LBL-EESA / fastkde

Other
50 stars 10 forks source link

Strange ripples appearing in output #7

Closed MarcelRobitaille closed 2 years ago

MarcelRobitaille commented 2 years ago

I am experiencing an issue where strange ripples are appearing in the output.

Here is what I am talking about: image

density, intensity = fastKDE.pdf(
    signal,
    numPoints=2**12 + 1,
)

Here is an example using scipy.stats.gaussian_kde that behaves more how I would expect: image

kernel = scipy.stats.gaussian_kde(signal, bw_method=0.02)
min_intensity = min(signal)
max_intensity = max(signal)
delta_intensity = max_intensity - min_intensity
intensity = np.linspace(
    min_intensity - delta_intensity,
    max_intensity + delta_intensity,
    1000,
)
density = kernel(intensity)

It's the ripples between the two big peaks that are throwing off my peak-finding. I could believe that these are coming from the noisy points between the two big peaks. However, there are clearly no points far above or far below the big peaks, and yet we see smaller ripples there too. Is this expected behaviour? Is this the price of "fast" KDE? Do you have a suggestion on how to mitigate this? Might this be related to #6?

Thank you

MarcelRobitaille commented 2 years ago

It seems to be related to numPoints, but for other examples, I needed this high value to reduce ripples.

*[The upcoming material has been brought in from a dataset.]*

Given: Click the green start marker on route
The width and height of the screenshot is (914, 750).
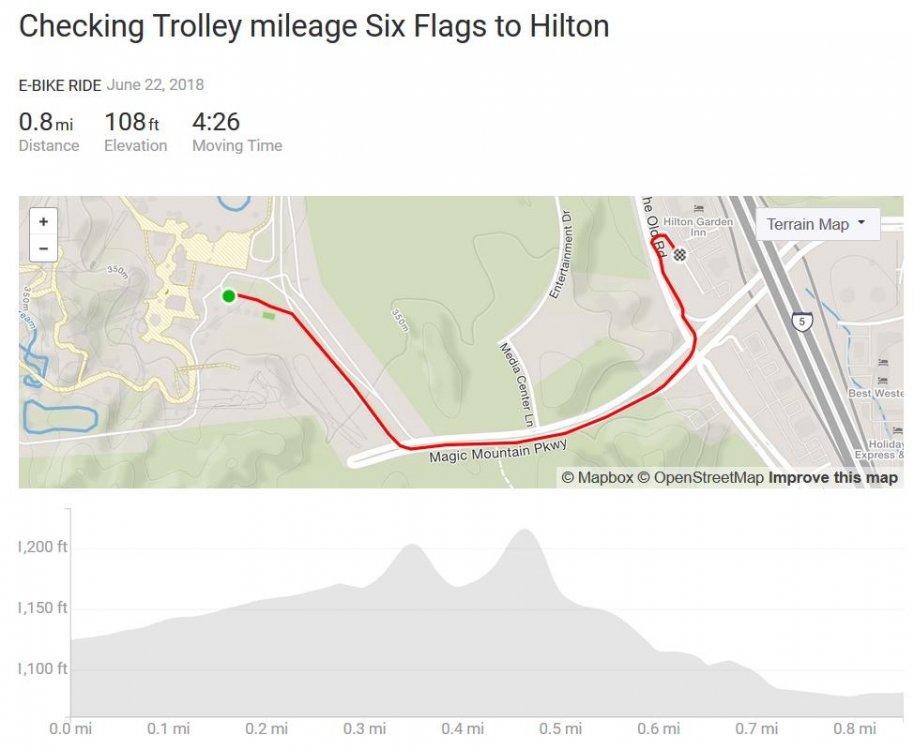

taobrienlbl commented 2 years ago

Hi @MarcelRobitaille - that's interesting. Ripples like this do occasionally happen, but usually only when there is something artificial about the data (like values below a certain threshold are artificially removed prior to calculating the KDE). They're usually caused by ringing associated with representing a sharp edge with a limited number of frequencies.

Your data don't seem to have any of the characteristics that I usually associated with ringing in fastKDE, so I don't immediately have any guesses.

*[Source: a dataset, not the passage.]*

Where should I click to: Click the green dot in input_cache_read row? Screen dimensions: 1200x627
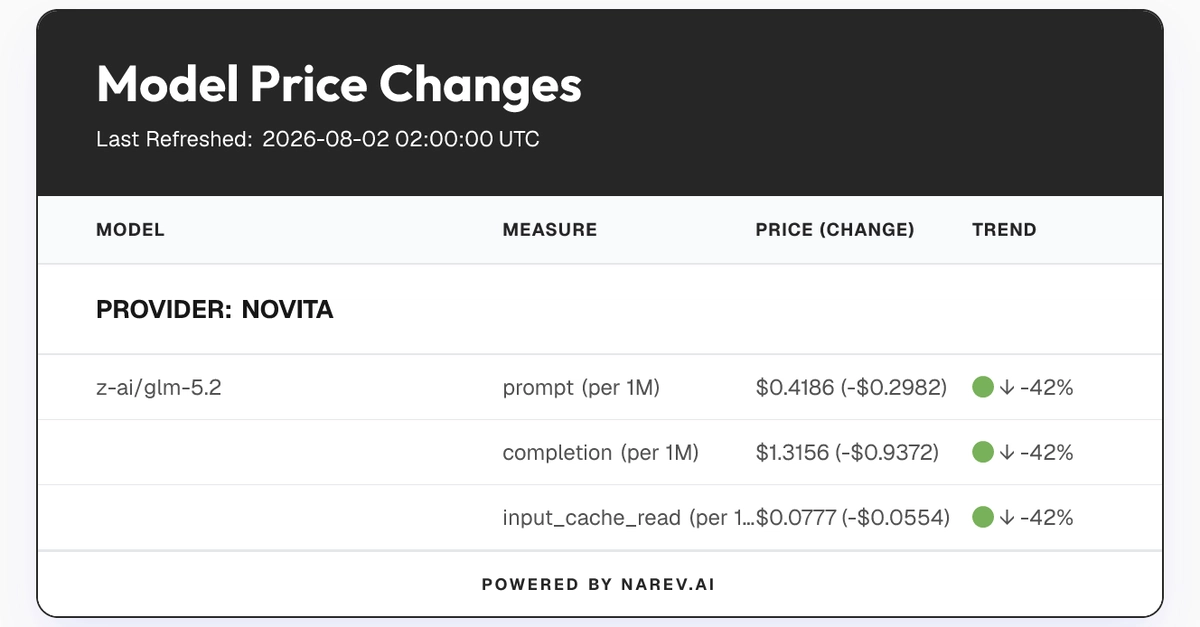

Would you be willing to share a sample of the input data with me so that I can explore this a bit? (If you don't want to post to github, you can e-mail me directly at obrienta@iu.edu)

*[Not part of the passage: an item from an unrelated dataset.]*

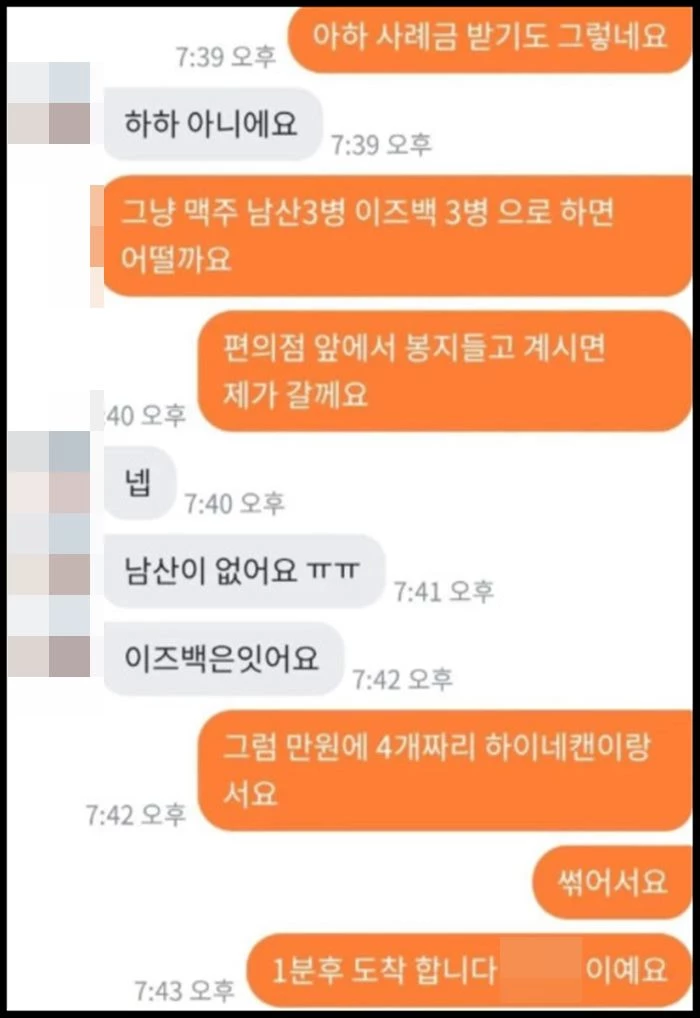Tap the avatar beside '이즈백은잇어요'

taobrienlbl commented 2 years ago

@MarcelRobitaille and I corresponded by e-mail over this; it turns out that a pre-processing step was the cause. The data going into fastKDE were pre-processed with a uniform rolling window to reduce some white noise. This is equivalent to convolving the data with a top-hat function, which has sharp edges that induce ringing. Since the Fourier transform of a top-hat function is a sinc function, the peaks in the sinc function are superimposed on the spectral representation of the KDE, which results in the distinct wave-like features in the resulting KDE.

An ad hoc solution is to convolve the data with a gaussian rather than a top-hat function to filter out high-frequency noise. Technically, this violates one of the assumptions underlying fastKDE: independent and identically distributed data. Practically, this doesn't seem to do anything bad in this case, but fastKDE's convergence isn't theoretically guaranteed when the iid assumption is violated. One might consider decorrelating the data (e.g., if you apply a 30-point rolling window filter, subset every 30th point; x[::30]) to avoid this.